Comparison of Clinical Effects of Sacubitril Valsartan Sodium Tablets and Nifedipine Controlled-Release Tablets in the Treatment of Chronic Renal Insufficiency Complicated with Hypertension

Abstract

Objective: To compare the clinical effects of using sacubitril valsartan sodium tablets with nifedipine controlled-release tablets in patients with chronic renal insufficiency combined with hypertension. Methods: 110 patients with chronic renal insufficiency combined with hypertension treated in our hospital from April 2023 to February 2024 were taken as the study subjects. They were divided into the test group (n = 55) and the comparison group (n = 55) by randomized numerical table method. The test group was provided with sacubitril valsartan sodium tablets and the comparison group was treated with nifedipine controlled-release tablets. The urine excretion rate of albumin and blood urea nitrogen levels as well as adverse effects were compared before and after treatment in both groups.
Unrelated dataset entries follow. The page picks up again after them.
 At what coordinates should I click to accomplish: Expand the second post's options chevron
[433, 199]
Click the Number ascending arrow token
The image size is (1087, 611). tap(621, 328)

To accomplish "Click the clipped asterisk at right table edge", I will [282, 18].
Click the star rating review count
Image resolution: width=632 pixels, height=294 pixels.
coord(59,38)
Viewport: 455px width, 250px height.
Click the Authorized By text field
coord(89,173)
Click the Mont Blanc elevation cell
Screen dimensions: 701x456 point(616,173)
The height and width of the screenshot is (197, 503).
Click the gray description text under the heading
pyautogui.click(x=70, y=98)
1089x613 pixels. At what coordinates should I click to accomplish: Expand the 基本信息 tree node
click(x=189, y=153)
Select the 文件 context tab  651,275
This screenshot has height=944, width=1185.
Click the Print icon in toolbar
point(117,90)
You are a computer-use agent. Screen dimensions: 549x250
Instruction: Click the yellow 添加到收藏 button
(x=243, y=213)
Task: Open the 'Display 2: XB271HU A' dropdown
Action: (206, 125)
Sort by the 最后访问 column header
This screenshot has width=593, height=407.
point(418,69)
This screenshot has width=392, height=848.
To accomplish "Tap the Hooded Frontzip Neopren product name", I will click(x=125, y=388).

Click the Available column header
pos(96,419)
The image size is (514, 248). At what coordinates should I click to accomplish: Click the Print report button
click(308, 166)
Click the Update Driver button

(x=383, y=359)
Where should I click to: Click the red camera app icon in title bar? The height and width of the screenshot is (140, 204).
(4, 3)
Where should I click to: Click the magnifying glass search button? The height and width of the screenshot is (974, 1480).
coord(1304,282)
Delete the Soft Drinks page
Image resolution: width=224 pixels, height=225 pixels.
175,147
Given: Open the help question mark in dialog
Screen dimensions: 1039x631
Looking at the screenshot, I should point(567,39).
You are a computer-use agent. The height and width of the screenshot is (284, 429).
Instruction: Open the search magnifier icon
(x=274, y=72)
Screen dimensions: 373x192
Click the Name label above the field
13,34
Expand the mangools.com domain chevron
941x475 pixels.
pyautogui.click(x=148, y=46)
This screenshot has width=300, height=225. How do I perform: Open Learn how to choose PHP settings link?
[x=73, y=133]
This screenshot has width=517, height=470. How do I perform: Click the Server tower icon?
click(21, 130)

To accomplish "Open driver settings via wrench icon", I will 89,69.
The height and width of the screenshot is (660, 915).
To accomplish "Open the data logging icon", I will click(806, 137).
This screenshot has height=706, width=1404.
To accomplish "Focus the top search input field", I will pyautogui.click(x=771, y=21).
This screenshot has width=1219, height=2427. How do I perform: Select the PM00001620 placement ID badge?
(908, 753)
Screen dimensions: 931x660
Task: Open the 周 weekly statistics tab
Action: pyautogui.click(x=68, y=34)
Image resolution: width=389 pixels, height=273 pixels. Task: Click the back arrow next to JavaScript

Results: In the test group, the urinary albumin excretion rate was 101.77 ± 7.42 μg/min and the blood urea nitrogen level was 15.81 ± 1.76 mmol/L, which was much lower than that of the comparison group; the total rate of adverse reactions in the test group was 1.82%, which was significantly lower than that of the comparison group, the difference between the data of the test group and the comparison group after treatment is statistically significant (P < 0.05). Conclusion: By providing treatment with sacubitril valsartan sodium tablets for patients with chronic renal insufficiency combined with hypertension, their urinary albumin excretion rate and blood urea nitrogen level are significantly improved, and the total occurrence rate of adverse reactions is low.